### Information provided
__________________________________________________
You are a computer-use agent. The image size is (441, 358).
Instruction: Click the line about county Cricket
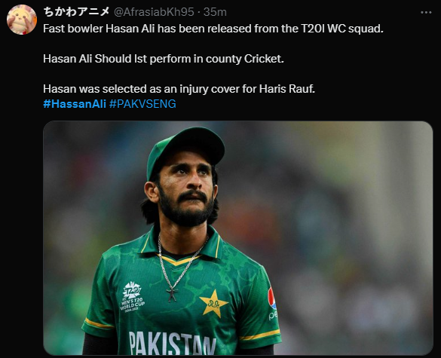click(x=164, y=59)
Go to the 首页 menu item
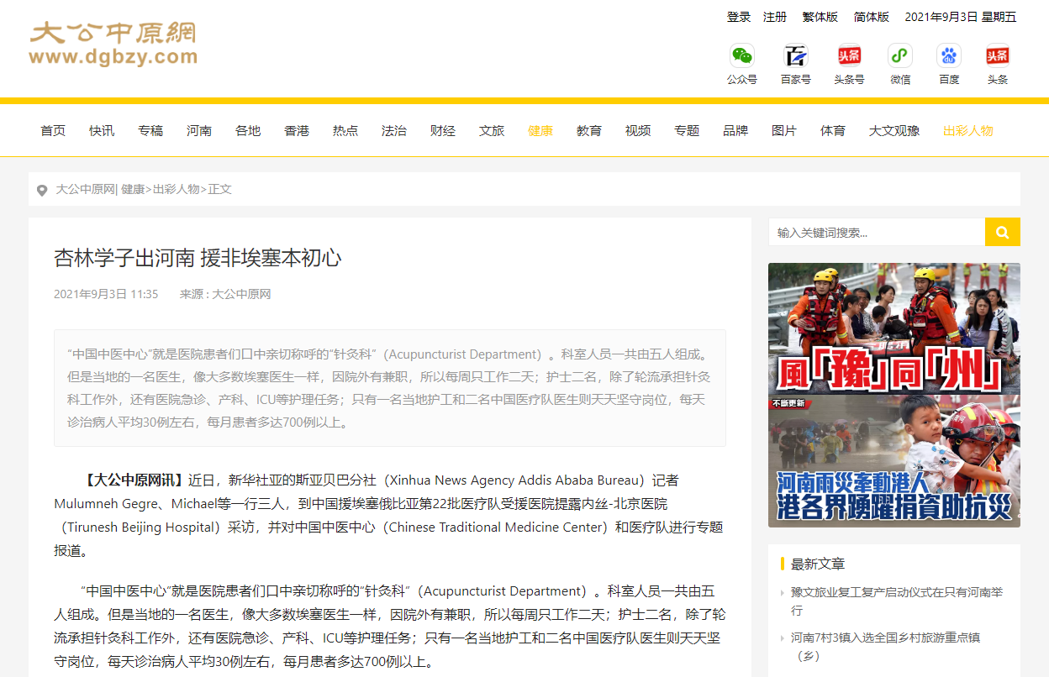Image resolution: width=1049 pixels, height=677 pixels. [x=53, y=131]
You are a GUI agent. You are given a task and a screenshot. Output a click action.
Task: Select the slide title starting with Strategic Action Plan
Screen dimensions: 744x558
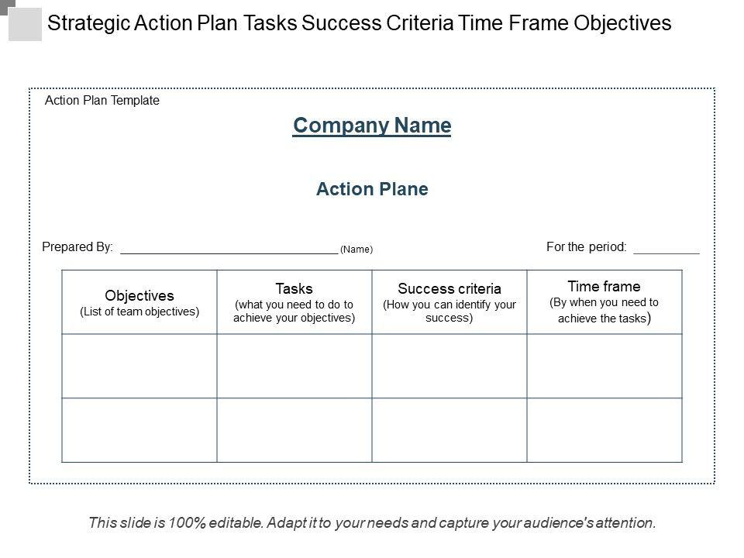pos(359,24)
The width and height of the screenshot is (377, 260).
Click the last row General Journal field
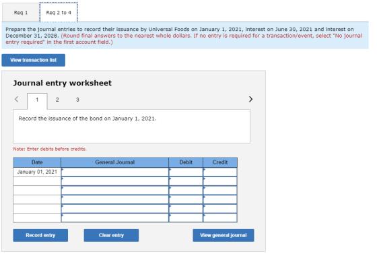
__________________________________________________
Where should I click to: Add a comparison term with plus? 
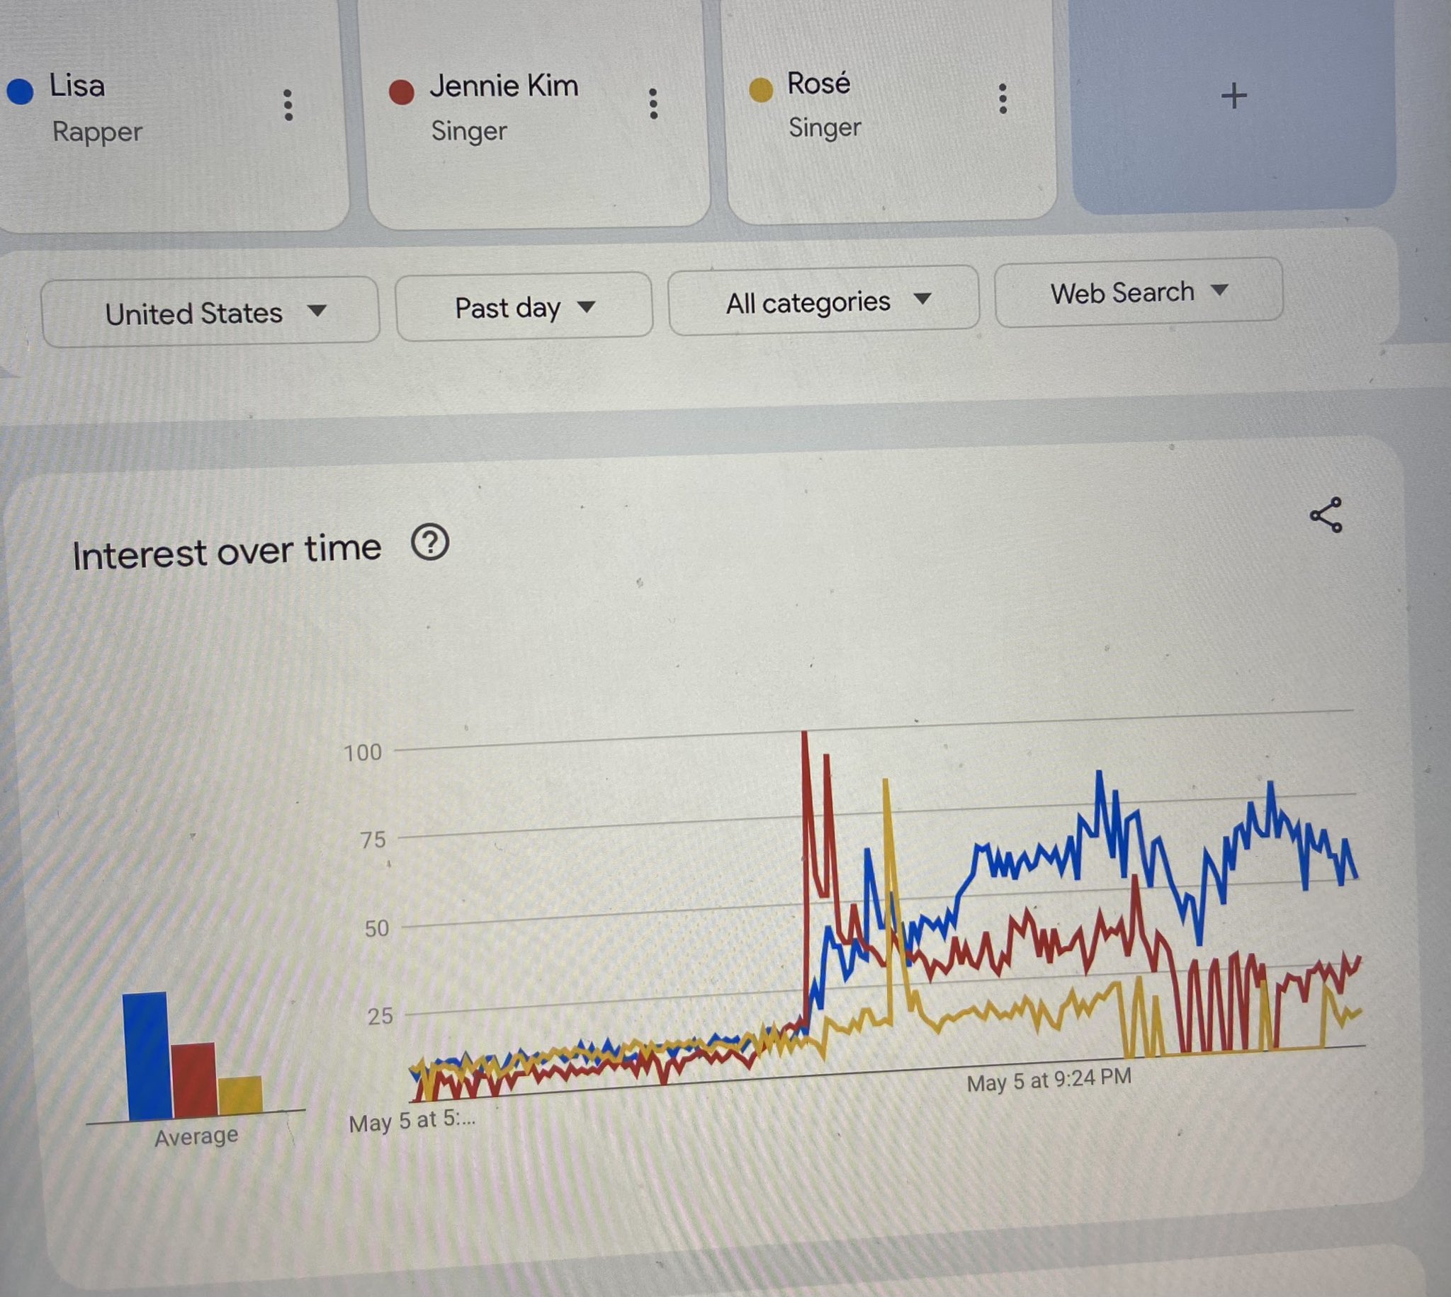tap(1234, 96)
__________________________________________________
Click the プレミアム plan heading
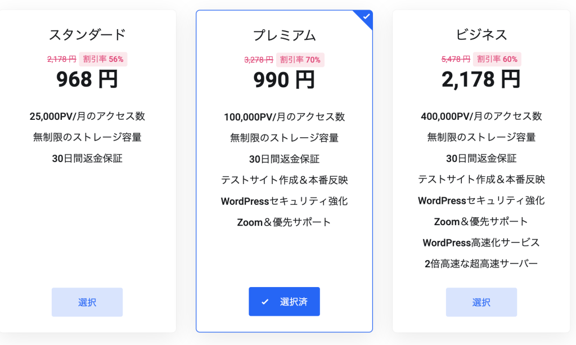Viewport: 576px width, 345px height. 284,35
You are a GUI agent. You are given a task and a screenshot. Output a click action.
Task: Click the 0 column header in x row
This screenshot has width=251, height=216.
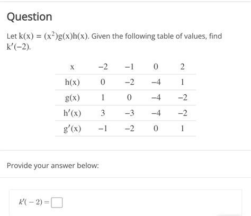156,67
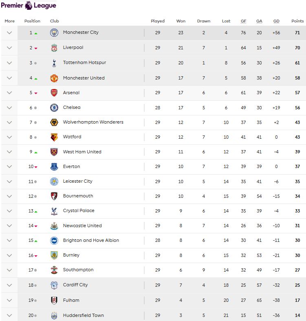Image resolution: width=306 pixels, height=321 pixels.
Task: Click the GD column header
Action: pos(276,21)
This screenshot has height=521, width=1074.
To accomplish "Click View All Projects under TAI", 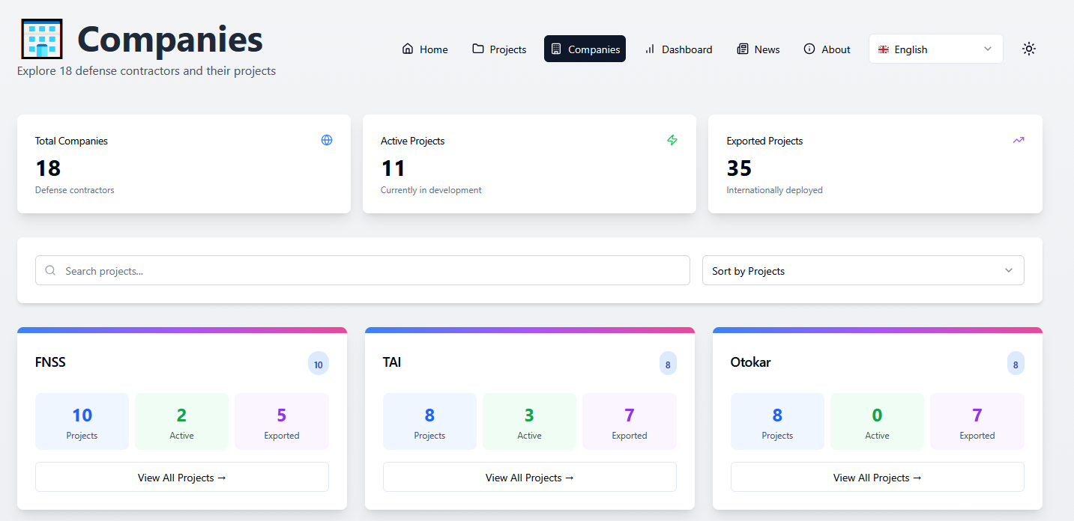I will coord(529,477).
__________________________________________________
### Work instructions
Above are the records; return the lines in them from the one with "You are a computer-use" to the one with "Click the last row General Journal field", inclusive, exactly and without images.

### Output below
You are a computer-use agent. The image size is (441, 358).
Instruction: Click the line about county Cricket
click(x=164, y=59)
Go to the 首页 menu item
Image resolution: width=1049 pixels, height=677 pixels. [x=53, y=131]
You are a GUI agent. You are given a task and a screenshot. Output a click action.
Task: Select the slide title starting with Strategic Action Plan
Screen dimensions: 744x558
pos(359,24)
The width and height of the screenshot is (377, 260).
Click the last row General Journal field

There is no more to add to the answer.